The project focuses on risks that normal dependency scanners miss. It looks for prompt injection, data exfiltration, privilege escalation, hidden instructions, memory poisoning, tool misuse, unsafe code execution, MCP permission problems, and supply chain issues.
It uses a two-stage pipeline: fast static analysis first, then optional LLM semantic review for context and false-positive reduction.
Key Features
- 64 patterns across 16 categories including prompt injection, taint flow, YARA signatures, and dangerous AST behavior
- Multi-format input for repos, local folders, archives, URLs, and individual skill files
- Risk score from 0 to 100 with severity labels and install guidance
- JSON, Markdown, SARIF, and terminal output for CI and review workflows
- OSV.dev dependency checks for known CVEs with offline fallback behavior
- Optional LLM review using OpenAI, Anthropic, NVIDIA Build, or local OpenAI-compatible endpoints
Installation
SkillSpector expects Python 3.12 or newer. The project recommends a virtual environment before running the Makefile targets:
git clone https://github.com/NVIDIA/skillspector.git
cd skillspector
uv venv .venv && source .venv/bin/activate
make install
If you prefer not to install Python dependencies on the host, build the Docker image:
make docker-build
docker run --rm -v "$PWD:/scan" skillspector scan ./my-skill/ --no-llm
Usage In SRE Workflows
A simple static scan is enough for a first pass:
skillspector scan ./incident-triage-skill/ --no-llm
For CI, emit SARIF or JSON:
skillspector scan ./skills/ --format sarif --output skillspector.sarif
skillspector scan ./skills/ --format json --output skillspector.json
A practical policy is to block critical and high findings before a skill can be merged into an internal agent catalog. Medium findings should require human review, especially when the skill requests shell access, reads environment variables, calls network endpoints, or installs dependencies.
Operational Tips
Treat skills like privileged automation, not documentation. If a skill can guide an agent during an incident, it deserves code review, ownership, versioning, and security checks.
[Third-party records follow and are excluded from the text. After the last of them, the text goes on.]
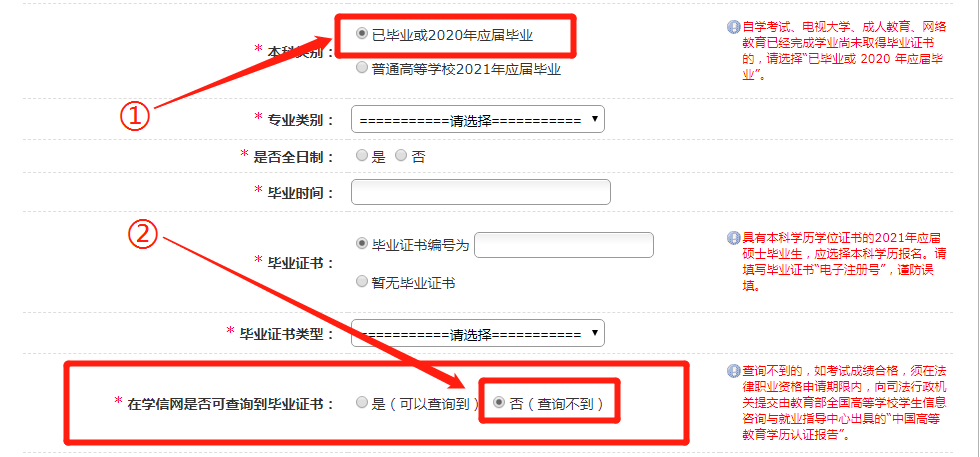Click info icon beside 自学考试 hint
The image size is (980, 457).
(733, 28)
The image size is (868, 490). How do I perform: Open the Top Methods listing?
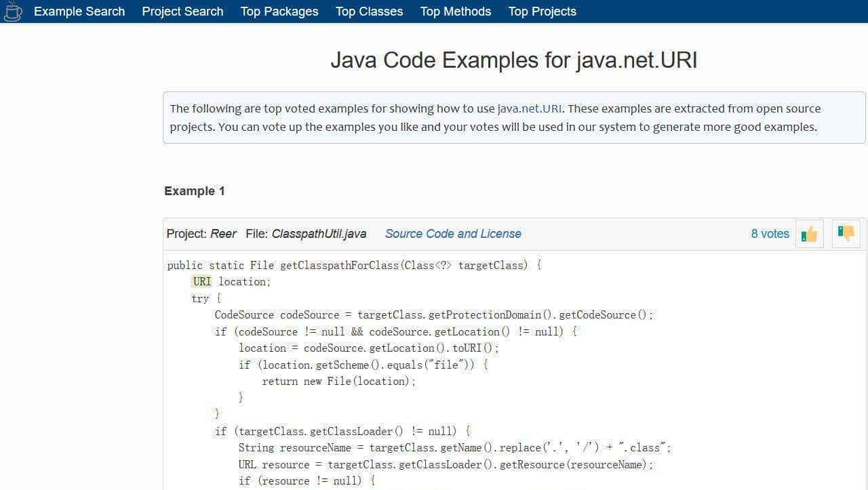point(455,11)
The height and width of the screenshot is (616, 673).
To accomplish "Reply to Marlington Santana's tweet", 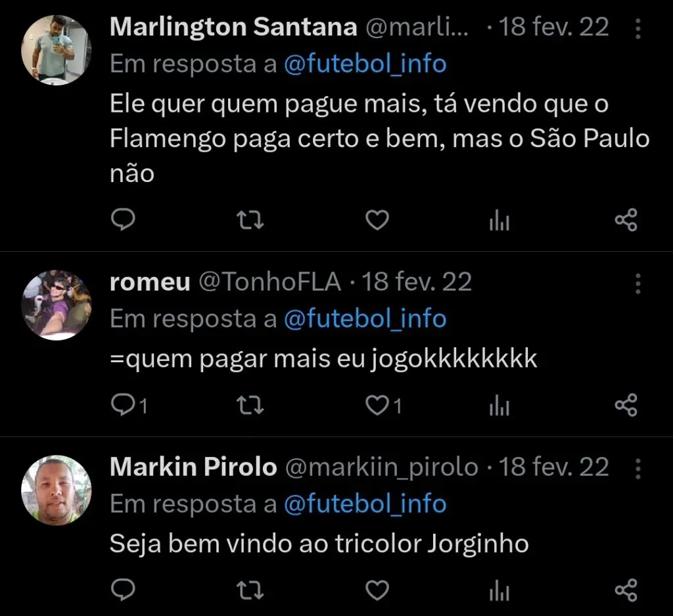I will click(124, 220).
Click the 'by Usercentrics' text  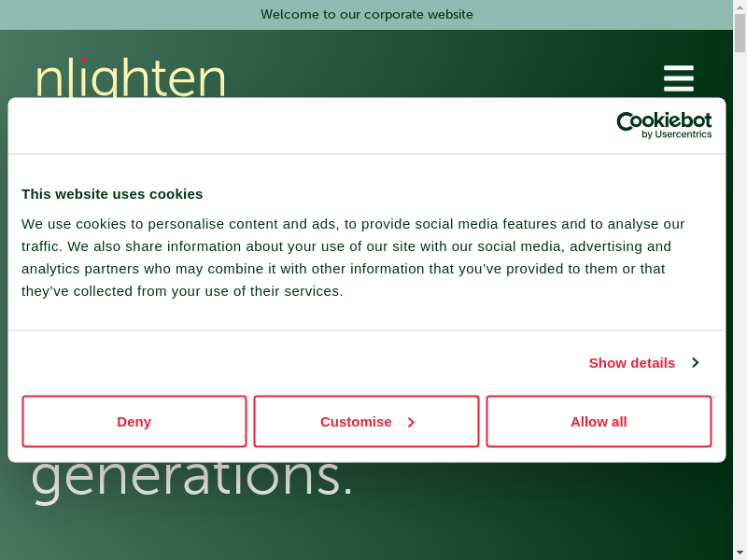[x=677, y=135]

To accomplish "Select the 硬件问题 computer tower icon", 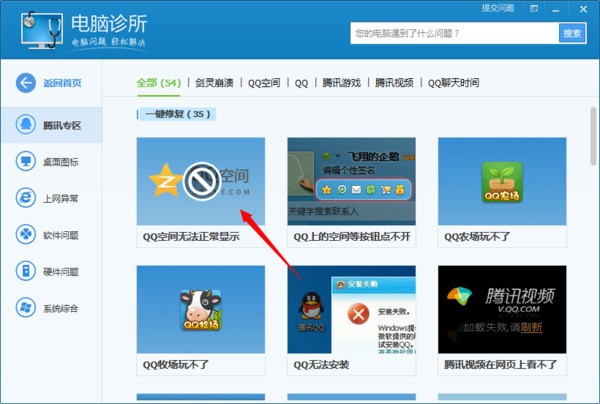I will (x=26, y=271).
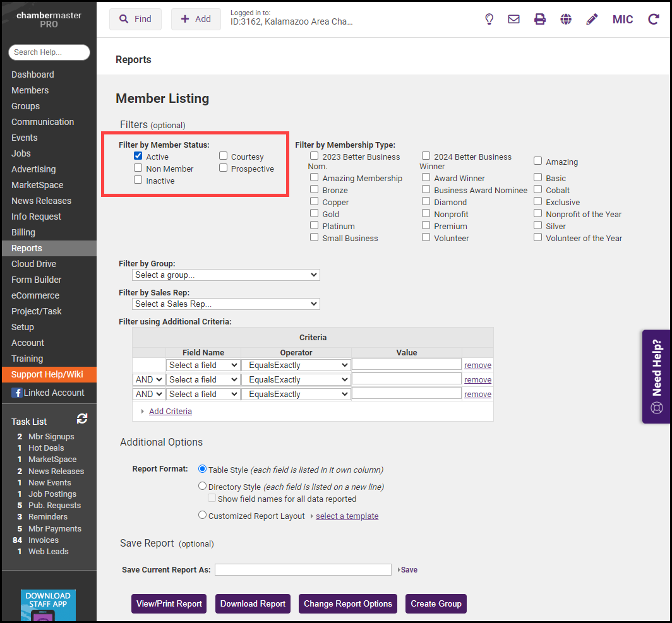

Start with read-only skills first. Scan them, run them in a sandbox, and compare declared permissions with actual behavior. Watch for broad triggers, curl | bash, unpinned packages, secret reads, and instructions that ask the agent to ignore previous rules.
Add SkillSpector to the same place you review Terraform modules, GitHub Actions, and Kubernetes manifests. Agent instructions are now part of the production control plane.
Conclusion
SkillSpector is useful because it makes agent skill risk visible before trust is granted. As SRE teams adopt AI-assisted runbooks and internal agent catalogs, scanning skills should become a normal release gate.
The bigger lesson is simple: agent behavior is supply chain surface. If a skill can shape what an agent does with production context, it needs the same review discipline as code.